I tested the two services with a very simple script. The script simply creates a dataframe of 10000 numbers via rnorm, and assigns them to a factor of one of two levels (a or b). I then take the mean of the two factor levels with the aggregate function.
In CRdata you need to put in some extra code to format the output in a browser window. For example, the last line below needs to have ‘<crdata_object>’ on both sides of the output object so it can be rendered in a browser. And etc. for other things that one would print to a console. Whereas you don’t need this extra code for using Cloudnumbers.
dat <- data.frame(n = rnorm(10000), p = rep(c('a','b'), each=5000)) out <- aggregate(n ~ p, data = dat, mean)
Here is a screenshot of the output from CRdata with the simple script above.

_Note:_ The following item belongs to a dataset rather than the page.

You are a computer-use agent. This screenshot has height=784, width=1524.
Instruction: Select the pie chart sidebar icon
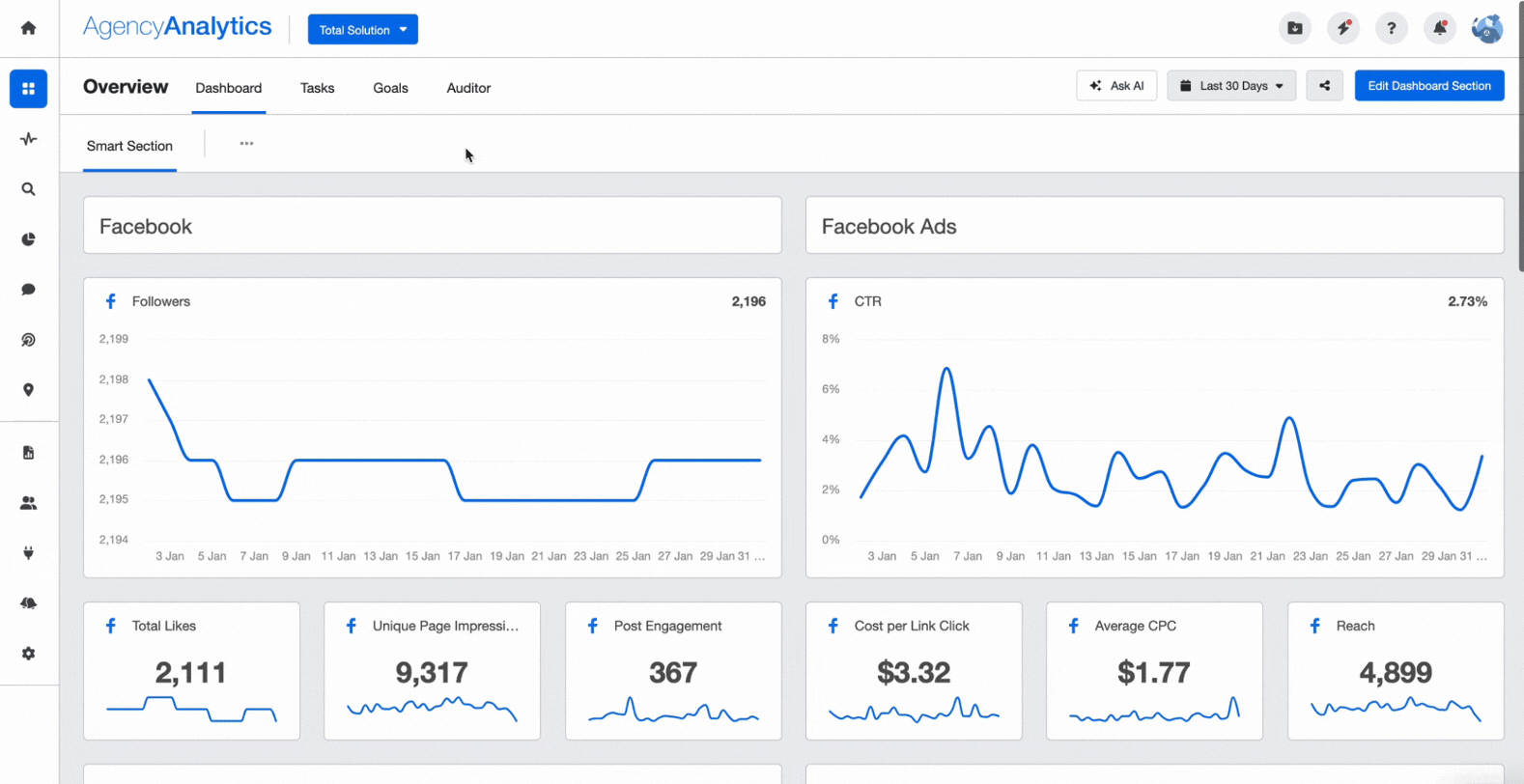click(x=28, y=239)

This simple script ran in about 20 seconds or so from starting the job to finishing. However, it seems like the only output option is html. Can this be right? This seems like a terrible only option.
In Cloudnumbers you have to start a workspace, upload your R code file.
Then, start a session…
choose your software platform…
choose packages (one at a time, very slow)…
then choose number of clusters, etc.
Then finally star the job.
Then it initializes, then finally you can open the console, and
Then from here it is like running R as you normally would, except on the web.
Who wins (at least for our very minimal example above)
- Speed of entire process (not just running code): CRdata
- Ease of use: CRdata
- Cost: CRdata (free only)
- Least annoying: Cloudnumbers (you don't have to add in extra code to run your own code)
- Opensource: CRdata (you can use publicly available code on the site)
- Long-term use: Cloudnumbers (more powerful, flexible, etc.)